• _DIRECTION 1_:
Reproduce the article below on the London Book Fair's Digital Minds conference in full, word for word.

• _QUOTED PASSAGE_:
══════════

London Book Fair’s ‘Digital Minds’ Conference: A Call For Publishing Polyglots

Image - iStockphoto: harvepino
Image – iStockphoto: harvepino

Non sum uni angulo natus; patria mea totus hic est mundus

 

The usual translation of this old quote attributed to Lucius Annaeus Seneca (4 BC to AD 65), is:

I am not born for one corner; the whole world is my native land.

It’s the kind of line that gets people like me going, avid travelers who have lived and worked in several countries. You may have read author Jodi Piccoult recently in The Telegraph, talking with Bryony Gordon about how she feels Americans should travel more. I couldn’t agree more, I think Americans need to get out of the country on a regular basis, rub up against the other animals, get some stamps into those passports, some ouzo down their gullets, and some frequent flyer miles under their belts.

The 2013 Publishing for Digital Minds Conference, London, in plenary session.
The 2013 Publishing for Digital Minds Conference, London, in plenary session.

So I was interested when the 2015 London Book Fair announced a new element for its Publishing for Digital Minds conference on April 13 at the Olympia London complex: multilingual social media experts.

I’m looking forward to being joined that day by a special corps of backchannelers whose jobs will be, in a way, to answer Seneca.

First, what is backchanneling at a conference?

‘I’m Wearing My Pink Top’

Years ago, I’d turned up at one of my first author conferences, a Writer’s Digest confab in New York City. Sitting near the back of the room, I was monitoring tweets from the session I was watching — the author James Scott Bell was discussing plot in fiction, and how it works with other elements of a story.

I watched in fascination as a tweet scrolled up my screen from an attendee in the room:

I’m in the best conference session ever on plotting a novel. And I look great in my pink top.

══════════

• _DIRECTION 2_:
From the listing below, report every line that contains the word "button". Count only matches with the same capitalization.

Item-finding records
══════════

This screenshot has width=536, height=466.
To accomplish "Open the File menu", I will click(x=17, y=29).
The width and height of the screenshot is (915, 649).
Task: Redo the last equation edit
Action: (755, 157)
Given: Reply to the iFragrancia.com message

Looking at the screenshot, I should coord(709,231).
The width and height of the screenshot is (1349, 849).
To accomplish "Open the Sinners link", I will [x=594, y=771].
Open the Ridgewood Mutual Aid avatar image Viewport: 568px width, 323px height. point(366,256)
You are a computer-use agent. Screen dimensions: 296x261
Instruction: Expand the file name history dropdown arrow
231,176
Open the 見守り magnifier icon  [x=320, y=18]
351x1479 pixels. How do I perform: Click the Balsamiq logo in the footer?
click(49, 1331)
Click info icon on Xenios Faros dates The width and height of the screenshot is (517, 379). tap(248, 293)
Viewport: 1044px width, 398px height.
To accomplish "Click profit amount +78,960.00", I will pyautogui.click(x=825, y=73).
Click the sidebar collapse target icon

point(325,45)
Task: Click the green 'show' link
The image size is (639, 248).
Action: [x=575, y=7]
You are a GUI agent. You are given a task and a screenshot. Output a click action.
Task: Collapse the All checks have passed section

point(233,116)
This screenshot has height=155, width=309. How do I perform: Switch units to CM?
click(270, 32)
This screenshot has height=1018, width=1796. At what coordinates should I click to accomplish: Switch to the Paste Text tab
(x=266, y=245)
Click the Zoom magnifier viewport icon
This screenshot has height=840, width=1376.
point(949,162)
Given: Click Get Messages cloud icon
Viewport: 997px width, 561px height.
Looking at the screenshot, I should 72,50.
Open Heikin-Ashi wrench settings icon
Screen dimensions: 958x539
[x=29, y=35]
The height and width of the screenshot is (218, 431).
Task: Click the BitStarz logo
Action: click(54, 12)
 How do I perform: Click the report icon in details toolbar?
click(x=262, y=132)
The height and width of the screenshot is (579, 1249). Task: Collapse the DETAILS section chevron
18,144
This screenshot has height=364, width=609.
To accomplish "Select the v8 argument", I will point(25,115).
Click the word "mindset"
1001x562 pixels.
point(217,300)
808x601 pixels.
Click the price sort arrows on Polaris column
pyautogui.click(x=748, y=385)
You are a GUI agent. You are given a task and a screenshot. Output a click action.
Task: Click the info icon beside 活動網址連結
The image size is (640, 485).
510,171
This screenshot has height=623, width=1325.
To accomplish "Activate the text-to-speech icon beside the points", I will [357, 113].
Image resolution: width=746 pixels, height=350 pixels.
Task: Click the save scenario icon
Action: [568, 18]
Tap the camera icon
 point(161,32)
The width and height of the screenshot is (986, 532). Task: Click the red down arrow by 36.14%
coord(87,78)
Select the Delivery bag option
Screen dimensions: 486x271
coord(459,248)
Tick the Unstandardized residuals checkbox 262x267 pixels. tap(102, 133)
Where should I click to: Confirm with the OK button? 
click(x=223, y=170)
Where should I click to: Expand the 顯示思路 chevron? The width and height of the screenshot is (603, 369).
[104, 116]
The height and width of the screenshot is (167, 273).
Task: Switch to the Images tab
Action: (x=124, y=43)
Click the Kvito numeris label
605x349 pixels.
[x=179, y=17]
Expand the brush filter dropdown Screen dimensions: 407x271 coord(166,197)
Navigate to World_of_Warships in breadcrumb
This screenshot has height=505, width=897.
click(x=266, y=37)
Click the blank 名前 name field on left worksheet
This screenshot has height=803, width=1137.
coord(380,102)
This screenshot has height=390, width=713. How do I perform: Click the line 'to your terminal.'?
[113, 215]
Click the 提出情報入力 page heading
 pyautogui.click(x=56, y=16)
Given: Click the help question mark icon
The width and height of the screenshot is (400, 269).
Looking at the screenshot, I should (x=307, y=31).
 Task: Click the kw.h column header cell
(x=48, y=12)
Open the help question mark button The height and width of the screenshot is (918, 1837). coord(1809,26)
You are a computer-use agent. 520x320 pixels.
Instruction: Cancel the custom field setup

══════════

• _FULL OUTPUT 1_:
London Book Fair’s ‘Digital Minds’ Conference: A Call For Publishing Polyglots

Image - iStockphoto: harvepino
Image – iStockphoto: harvepino

Non sum uni angulo natus; patria mea totus hic est mundus

 

The usual translation of this old quote attributed to Lucius Annaeus Seneca (4 BC to AD 65), is:

I am not born for one corner; the whole world is my native land.

It’s the kind of line that gets people like me going, avid travelers who have lived and worked in several countries. You may have read author Jodi Piccoult recently in The Telegraph, talking with Bryony Gordon about how she feels Americans should travel more. I couldn’t agree more, I think Americans need to get out of the country on a regular basis, rub up against the other animals, get some stamps into those passports, some ouzo down their gullets, and some frequent flyer miles under their belts.

The 2013 Publishing for Digital Minds Conference, London, in plenary session.
The 2013 Publishing for Digital Minds Conference, London, in plenary session.

So I was interested when the 2015 London Book Fair announced a new element for its Publishing for Digital Minds conference on April 13 at the Olympia London complex: multilingual social media experts.

I’m looking forward to being joined that day by a special corps of backchannelers whose jobs will be, in a way, to answer Seneca.

First, what is backchanneling at a conference?

‘I’m Wearing My Pink Top’

Years ago, I’d turned up at one of my first author conferences, a Writer’s Digest confab in New York City. Sitting near the back of the room, I was monitoring tweets from the session I was watching — the author James Scott Bell was discussing plot in fiction, and how it works with other elements of a story.

I watched in fascination as a tweet scrolled up my screen from an attendee in the room:

I’m in the best conference session ever on plotting a novel. And I look great in my pink top.

• _FULL OUTPUT 2_:
Where should I click to: Confirm with the OK button? 
Open the help question mark button The height and width of the screenshot is (918, 1837). coord(1809,26)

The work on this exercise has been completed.